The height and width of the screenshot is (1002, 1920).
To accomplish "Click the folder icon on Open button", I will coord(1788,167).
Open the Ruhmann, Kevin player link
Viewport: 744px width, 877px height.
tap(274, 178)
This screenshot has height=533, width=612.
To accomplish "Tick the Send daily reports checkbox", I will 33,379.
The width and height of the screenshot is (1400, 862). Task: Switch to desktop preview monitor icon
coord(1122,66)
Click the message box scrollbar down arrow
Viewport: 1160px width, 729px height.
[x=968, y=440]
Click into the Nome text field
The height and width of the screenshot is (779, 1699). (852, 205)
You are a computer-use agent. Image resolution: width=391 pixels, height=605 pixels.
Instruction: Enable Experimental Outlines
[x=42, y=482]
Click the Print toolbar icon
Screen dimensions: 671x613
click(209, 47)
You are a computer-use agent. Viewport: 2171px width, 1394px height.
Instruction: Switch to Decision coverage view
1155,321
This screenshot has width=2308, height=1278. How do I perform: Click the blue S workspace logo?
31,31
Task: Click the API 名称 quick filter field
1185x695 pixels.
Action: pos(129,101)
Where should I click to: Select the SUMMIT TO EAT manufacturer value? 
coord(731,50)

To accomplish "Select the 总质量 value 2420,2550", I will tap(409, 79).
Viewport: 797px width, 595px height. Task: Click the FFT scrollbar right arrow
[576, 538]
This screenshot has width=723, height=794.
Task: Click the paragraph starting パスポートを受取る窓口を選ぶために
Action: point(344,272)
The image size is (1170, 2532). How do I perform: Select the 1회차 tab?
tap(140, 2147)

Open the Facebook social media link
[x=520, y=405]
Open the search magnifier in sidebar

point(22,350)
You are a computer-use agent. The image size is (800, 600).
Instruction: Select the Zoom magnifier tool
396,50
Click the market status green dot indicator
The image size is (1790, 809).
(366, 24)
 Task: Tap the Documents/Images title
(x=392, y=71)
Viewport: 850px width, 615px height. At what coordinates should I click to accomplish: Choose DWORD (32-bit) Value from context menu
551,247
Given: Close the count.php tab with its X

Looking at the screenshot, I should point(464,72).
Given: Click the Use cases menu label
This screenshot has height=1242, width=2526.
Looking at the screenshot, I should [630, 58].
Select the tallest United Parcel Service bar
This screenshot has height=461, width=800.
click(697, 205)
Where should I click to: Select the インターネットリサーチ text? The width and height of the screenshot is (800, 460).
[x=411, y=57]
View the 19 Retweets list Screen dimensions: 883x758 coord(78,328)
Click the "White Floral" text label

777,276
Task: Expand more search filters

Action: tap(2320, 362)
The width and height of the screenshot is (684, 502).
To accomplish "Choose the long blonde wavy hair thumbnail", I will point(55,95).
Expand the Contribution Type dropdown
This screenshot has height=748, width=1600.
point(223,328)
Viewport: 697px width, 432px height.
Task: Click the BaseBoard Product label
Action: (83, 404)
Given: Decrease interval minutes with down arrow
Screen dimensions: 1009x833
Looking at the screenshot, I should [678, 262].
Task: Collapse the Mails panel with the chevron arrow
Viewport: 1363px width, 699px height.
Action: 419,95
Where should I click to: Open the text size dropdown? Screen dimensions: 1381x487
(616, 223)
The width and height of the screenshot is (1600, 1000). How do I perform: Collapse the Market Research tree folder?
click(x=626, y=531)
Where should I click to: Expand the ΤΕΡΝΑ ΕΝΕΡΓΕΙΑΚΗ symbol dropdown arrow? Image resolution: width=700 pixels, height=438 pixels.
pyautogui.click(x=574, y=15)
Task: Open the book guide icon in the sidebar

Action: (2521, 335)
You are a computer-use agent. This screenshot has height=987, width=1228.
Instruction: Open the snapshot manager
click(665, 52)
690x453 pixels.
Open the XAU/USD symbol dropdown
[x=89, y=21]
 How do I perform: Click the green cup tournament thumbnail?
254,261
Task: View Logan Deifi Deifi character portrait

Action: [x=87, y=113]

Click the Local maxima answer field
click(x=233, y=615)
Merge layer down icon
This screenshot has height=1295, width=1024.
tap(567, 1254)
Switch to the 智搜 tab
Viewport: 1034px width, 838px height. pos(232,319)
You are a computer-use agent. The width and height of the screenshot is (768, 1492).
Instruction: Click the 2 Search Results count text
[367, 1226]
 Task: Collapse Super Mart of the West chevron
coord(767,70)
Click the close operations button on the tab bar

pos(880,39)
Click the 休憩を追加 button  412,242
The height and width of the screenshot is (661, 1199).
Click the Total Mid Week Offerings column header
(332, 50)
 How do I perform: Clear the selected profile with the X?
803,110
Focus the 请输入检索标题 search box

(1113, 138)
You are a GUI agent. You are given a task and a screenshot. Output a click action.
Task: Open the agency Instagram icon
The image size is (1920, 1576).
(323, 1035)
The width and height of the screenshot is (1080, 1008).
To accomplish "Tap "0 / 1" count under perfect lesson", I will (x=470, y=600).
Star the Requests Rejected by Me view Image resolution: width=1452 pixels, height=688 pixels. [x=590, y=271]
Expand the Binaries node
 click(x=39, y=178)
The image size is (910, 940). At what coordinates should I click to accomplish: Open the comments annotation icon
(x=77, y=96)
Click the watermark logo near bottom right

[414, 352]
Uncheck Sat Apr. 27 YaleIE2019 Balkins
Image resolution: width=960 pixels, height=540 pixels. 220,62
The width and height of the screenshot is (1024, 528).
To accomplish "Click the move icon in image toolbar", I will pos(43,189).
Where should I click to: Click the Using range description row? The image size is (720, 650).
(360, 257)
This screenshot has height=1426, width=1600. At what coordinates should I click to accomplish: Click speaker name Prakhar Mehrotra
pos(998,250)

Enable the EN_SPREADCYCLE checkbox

------------------------------

PROBLEM REQUIREMENTS =
Only the number is wanted: how many lines in the entries above contain the string "toolbar"?

ANSWER FOR THE TASK =
2